--- Start of Material ---
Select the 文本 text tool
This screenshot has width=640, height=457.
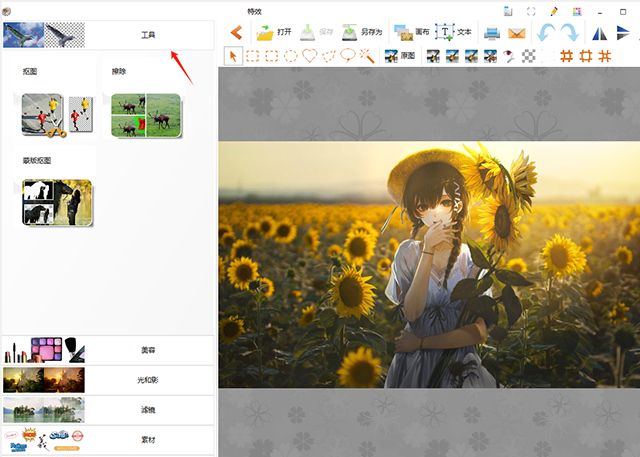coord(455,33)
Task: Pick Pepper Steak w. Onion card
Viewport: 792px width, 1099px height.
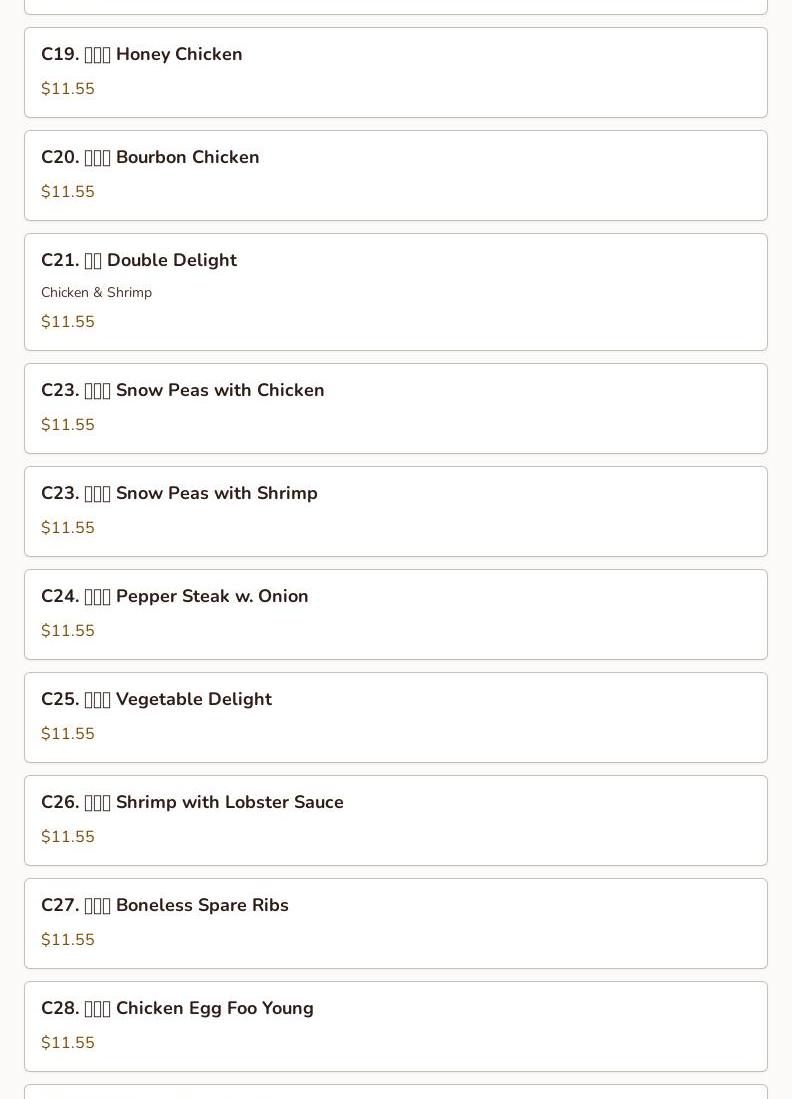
--- End of Material ---
Extract every line of text from all the items above, unchanged, and leave the pictures out.

Select the 文本 text tool
This screenshot has width=640, height=457.
coord(455,33)
Task: Pick Pepper Steak w. Onion card
Viewport: 792px width, 1099px height.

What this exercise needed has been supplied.